:: Records ::

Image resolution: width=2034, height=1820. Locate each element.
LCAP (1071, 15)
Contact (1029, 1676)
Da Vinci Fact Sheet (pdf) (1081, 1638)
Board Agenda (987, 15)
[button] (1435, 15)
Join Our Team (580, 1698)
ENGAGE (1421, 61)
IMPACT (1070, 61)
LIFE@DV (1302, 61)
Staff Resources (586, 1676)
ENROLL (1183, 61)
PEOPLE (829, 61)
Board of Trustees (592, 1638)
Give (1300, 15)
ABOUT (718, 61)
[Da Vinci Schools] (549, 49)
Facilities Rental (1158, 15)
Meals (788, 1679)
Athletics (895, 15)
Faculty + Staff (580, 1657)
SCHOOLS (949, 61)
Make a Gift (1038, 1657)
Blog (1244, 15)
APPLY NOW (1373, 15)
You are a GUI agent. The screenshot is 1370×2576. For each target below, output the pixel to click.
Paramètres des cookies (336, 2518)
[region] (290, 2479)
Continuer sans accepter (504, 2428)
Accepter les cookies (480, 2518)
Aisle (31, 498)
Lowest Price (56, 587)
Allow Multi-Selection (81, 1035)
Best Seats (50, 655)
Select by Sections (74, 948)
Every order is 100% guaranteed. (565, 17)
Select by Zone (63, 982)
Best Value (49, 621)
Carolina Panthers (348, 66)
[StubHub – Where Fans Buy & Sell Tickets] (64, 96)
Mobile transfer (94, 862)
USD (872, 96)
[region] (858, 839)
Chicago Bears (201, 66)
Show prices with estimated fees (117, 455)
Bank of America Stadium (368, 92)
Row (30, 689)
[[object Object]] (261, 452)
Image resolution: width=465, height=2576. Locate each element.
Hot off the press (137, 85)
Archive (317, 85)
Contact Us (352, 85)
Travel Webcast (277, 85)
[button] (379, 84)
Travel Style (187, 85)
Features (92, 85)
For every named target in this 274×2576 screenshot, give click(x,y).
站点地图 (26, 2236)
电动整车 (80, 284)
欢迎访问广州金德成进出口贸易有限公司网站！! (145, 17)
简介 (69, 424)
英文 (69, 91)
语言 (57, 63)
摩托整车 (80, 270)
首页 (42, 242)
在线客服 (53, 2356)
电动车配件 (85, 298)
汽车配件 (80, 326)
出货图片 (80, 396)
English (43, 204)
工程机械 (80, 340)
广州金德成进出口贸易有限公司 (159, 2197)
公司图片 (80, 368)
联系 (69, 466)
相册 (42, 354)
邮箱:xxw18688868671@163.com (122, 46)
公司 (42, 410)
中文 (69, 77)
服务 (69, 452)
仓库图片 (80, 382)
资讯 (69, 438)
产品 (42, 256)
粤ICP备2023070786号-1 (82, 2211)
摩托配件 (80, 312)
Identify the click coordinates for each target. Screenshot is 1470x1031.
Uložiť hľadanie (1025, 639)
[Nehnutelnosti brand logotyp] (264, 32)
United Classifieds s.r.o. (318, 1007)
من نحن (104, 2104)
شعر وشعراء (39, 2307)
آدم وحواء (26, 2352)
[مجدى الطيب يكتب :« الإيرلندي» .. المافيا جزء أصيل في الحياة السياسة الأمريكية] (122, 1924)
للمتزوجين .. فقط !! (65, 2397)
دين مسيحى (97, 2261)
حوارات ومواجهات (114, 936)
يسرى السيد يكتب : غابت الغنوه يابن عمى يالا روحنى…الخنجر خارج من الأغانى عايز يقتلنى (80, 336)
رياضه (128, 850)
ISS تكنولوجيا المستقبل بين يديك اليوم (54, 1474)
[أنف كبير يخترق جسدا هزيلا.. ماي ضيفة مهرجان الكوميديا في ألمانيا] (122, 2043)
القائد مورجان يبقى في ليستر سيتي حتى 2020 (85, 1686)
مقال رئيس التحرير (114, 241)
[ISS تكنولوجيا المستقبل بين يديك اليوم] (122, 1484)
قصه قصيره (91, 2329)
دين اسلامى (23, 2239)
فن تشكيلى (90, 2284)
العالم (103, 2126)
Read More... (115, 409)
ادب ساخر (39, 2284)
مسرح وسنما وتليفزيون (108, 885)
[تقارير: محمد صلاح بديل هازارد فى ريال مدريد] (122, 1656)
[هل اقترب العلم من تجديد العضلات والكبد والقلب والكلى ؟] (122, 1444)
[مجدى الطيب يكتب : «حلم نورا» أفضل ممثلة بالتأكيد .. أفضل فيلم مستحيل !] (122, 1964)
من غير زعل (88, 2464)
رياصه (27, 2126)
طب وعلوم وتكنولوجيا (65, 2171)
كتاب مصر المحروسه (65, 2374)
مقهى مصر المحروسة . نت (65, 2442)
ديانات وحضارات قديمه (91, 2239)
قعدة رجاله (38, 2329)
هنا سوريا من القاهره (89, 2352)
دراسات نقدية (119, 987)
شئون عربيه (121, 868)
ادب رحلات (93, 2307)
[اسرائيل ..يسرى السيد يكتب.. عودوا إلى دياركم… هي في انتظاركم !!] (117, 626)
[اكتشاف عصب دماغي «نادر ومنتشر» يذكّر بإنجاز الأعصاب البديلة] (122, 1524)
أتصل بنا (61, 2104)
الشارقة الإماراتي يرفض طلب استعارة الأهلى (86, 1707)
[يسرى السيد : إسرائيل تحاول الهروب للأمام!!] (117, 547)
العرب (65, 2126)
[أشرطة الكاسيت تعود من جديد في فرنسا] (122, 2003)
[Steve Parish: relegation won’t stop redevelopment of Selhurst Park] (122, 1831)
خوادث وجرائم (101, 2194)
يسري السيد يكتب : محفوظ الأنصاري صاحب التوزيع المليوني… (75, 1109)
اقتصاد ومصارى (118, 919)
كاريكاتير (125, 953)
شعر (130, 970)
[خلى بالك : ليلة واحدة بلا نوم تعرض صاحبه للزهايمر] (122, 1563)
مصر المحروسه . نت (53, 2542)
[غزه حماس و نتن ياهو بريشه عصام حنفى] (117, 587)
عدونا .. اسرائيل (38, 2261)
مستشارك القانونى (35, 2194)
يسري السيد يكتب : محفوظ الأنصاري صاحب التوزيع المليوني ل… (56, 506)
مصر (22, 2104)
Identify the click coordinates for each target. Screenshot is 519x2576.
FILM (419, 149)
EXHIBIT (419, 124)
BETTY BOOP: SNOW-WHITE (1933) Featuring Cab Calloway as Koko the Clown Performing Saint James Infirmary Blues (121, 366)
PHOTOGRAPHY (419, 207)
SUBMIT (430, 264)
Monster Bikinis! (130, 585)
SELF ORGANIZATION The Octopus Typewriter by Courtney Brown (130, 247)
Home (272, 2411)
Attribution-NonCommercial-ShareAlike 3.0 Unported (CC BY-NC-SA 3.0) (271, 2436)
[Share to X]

:::

**Assignment**
Above are the entries; give them back verbatim.

**Reply**
Image resolution: width=2034, height=1820. Locate each element.
LCAP (1071, 15)
Contact (1029, 1676)
Da Vinci Fact Sheet (pdf) (1081, 1638)
Board Agenda (987, 15)
[button] (1435, 15)
Join Our Team (580, 1698)
ENGAGE (1421, 61)
IMPACT (1070, 61)
LIFE@DV (1302, 61)
Staff Resources (586, 1676)
ENROLL (1183, 61)
PEOPLE (829, 61)
Board of Trustees (592, 1638)
Give (1300, 15)
ABOUT (718, 61)
[Da Vinci Schools] (549, 49)
Facilities Rental (1158, 15)
Meals (788, 1679)
Athletics (895, 15)
Faculty + Staff (580, 1657)
SCHOOLS (949, 61)
Make a Gift (1038, 1657)
Blog (1244, 15)
APPLY NOW (1373, 15)
You are a GUI agent. The screenshot is 1370×2576. For each target below, output the pixel to click.
Paramètres des cookies (336, 2518)
[region] (290, 2479)
Continuer sans accepter (504, 2428)
Accepter les cookies (480, 2518)
Aisle (31, 498)
Lowest Price (56, 587)
Allow Multi-Selection (81, 1035)
Best Seats (50, 655)
Select by Sections (74, 948)
Every order is 100% guaranteed. (565, 17)
Select by Zone (63, 982)
Best Value (49, 621)
Carolina Panthers (348, 66)
[StubHub – Where Fans Buy & Sell Tickets] (64, 96)
Mobile transfer (94, 862)
USD (872, 96)
[region] (858, 839)
Chicago Bears (201, 66)
Show prices with estimated fees (117, 455)
Bank of America Stadium (368, 92)
Row (30, 689)
[[object Object]] (261, 452)
Image resolution: width=465, height=2576. Locate each element.
Hot off the press (137, 85)
Archive (317, 85)
Contact Us (352, 85)
Travel Webcast (277, 85)
[button] (379, 84)
Travel Style (187, 85)
Features (92, 85)
For every named target in this 274×2576 screenshot, give click(x,y).
站点地图 (26, 2236)
电动整车 (80, 284)
欢迎访问广州金德成进出口贸易有限公司网站！! (145, 17)
简介 (69, 424)
英文 (69, 91)
语言 (57, 63)
摩托整车 (80, 270)
首页 (42, 242)
在线客服 (53, 2356)
电动车配件 (85, 298)
汽车配件 (80, 326)
出货图片 (80, 396)
English (43, 204)
工程机械 (80, 340)
广州金德成进出口贸易有限公司 (159, 2197)
公司图片 (80, 368)
联系 (69, 466)
相册 (42, 354)
邮箱:xxw18688868671@163.com (122, 46)
公司 (42, 410)
中文 (69, 77)
服务 (69, 452)
仓库图片 (80, 382)
资讯 (69, 438)
产品 (42, 256)
粤ICP备2023070786号-1 (82, 2211)
摩托配件 (80, 312)
Identify the click coordinates for each target. Screenshot is 1470x1031.
Uložiť hľadanie (1025, 639)
[Nehnutelnosti brand logotyp] (264, 32)
United Classifieds s.r.o. (318, 1007)
من نحن (104, 2104)
شعر وشعراء (39, 2307)
آدم وحواء (26, 2352)
[مجدى الطيب يكتب :« الإيرلندي» .. المافيا جزء أصيل في الحياة السياسة الأمريكية] (122, 1924)
للمتزوجين .. فقط !! (65, 2397)
دين مسيحى (97, 2261)
حوارات ومواجهات (114, 936)
يسرى السيد يكتب : غابت الغنوه يابن عمى يالا روحنى…الخنجر خارج من الأغانى عايز يقتلنى (80, 336)
رياضه (128, 850)
ISS تكنولوجيا المستقبل بين يديك اليوم (54, 1474)
[أنف كبير يخترق جسدا هزيلا.. ماي ضيفة مهرجان الكوميديا في ألمانيا] (122, 2043)
القائد مورجان يبقى في ليستر سيتي حتى 2020 (85, 1686)
مقال رئيس التحرير (114, 241)
[ISS تكنولوجيا المستقبل بين يديك اليوم] (122, 1484)
قصه قصيره (91, 2329)
دين اسلامى (23, 2239)
فن تشكيلى (90, 2284)
العالم (103, 2126)
Read More... (115, 409)
ادب ساخر (39, 2284)
مسرح وسنما وتليفزيون (108, 885)
[تقارير: محمد صلاح بديل هازارد فى ريال مدريد] (122, 1656)
[هل اقترب العلم من تجديد العضلات والكبد والقلب والكلى ؟] (122, 1444)
[مجدى الطيب يكتب : «حلم نورا» أفضل ممثلة بالتأكيد .. أفضل فيلم مستحيل !] (122, 1964)
من غير زعل (88, 2464)
رياصه (27, 2126)
طب وعلوم وتكنولوجيا (65, 2171)
كتاب مصر المحروسه (65, 2374)
مقهى مصر المحروسة . نت (65, 2442)
ديانات وحضارات قديمه (91, 2239)
قعدة رجاله (38, 2329)
هنا سوريا من القاهره (89, 2352)
دراسات نقدية (119, 987)
شئون عربيه (121, 868)
ادب رحلات (93, 2307)
[اسرائيل ..يسرى السيد يكتب.. عودوا إلى دياركم… هي في انتظاركم !!] (117, 626)
[اكتشاف عصب دماغي «نادر ومنتشر» يذكّر بإنجاز الأعصاب البديلة] (122, 1524)
أتصل بنا (61, 2104)
الشارقة الإماراتي يرفض طلب استعارة الأهلى (86, 1707)
[يسرى السيد : إسرائيل تحاول الهروب للأمام!!] (117, 547)
العرب (65, 2126)
[أشرطة الكاسيت تعود من جديد في فرنسا] (122, 2003)
[Steve Parish: relegation won’t stop redevelopment of Selhurst Park] (122, 1831)
خوادث وجرائم (101, 2194)
يسري السيد يكتب : محفوظ الأنصاري صاحب التوزيع المليوني… (75, 1109)
اقتصاد ومصارى (118, 919)
كاريكاتير (125, 953)
شعر (130, 970)
[خلى بالك : ليلة واحدة بلا نوم تعرض صاحبه للزهايمر] (122, 1563)
مصر المحروسه . نت (53, 2542)
[غزه حماس و نتن ياهو بريشه عصام حنفى] (117, 587)
عدونا .. اسرائيل (38, 2261)
مستشارك القانونى (35, 2194)
يسري السيد يكتب : محفوظ الأنصاري صاحب التوزيع المليوني ل… (56, 506)
مصر (22, 2104)
Identify the click coordinates for each target. Screenshot is 519x2576.
FILM (419, 149)
EXHIBIT (419, 124)
BETTY BOOP: SNOW-WHITE (1933) Featuring Cab Calloway as Koko the Clown Performing Saint James Infirmary Blues (121, 366)
PHOTOGRAPHY (419, 207)
SUBMIT (430, 264)
Monster Bikinis! (130, 585)
SELF ORGANIZATION The Octopus Typewriter by Courtney Brown (130, 247)
Home (272, 2411)
Attribution-NonCommercial-ShareAlike 3.0 Unported (CC BY-NC-SA 3.0) (271, 2436)
[Share to X]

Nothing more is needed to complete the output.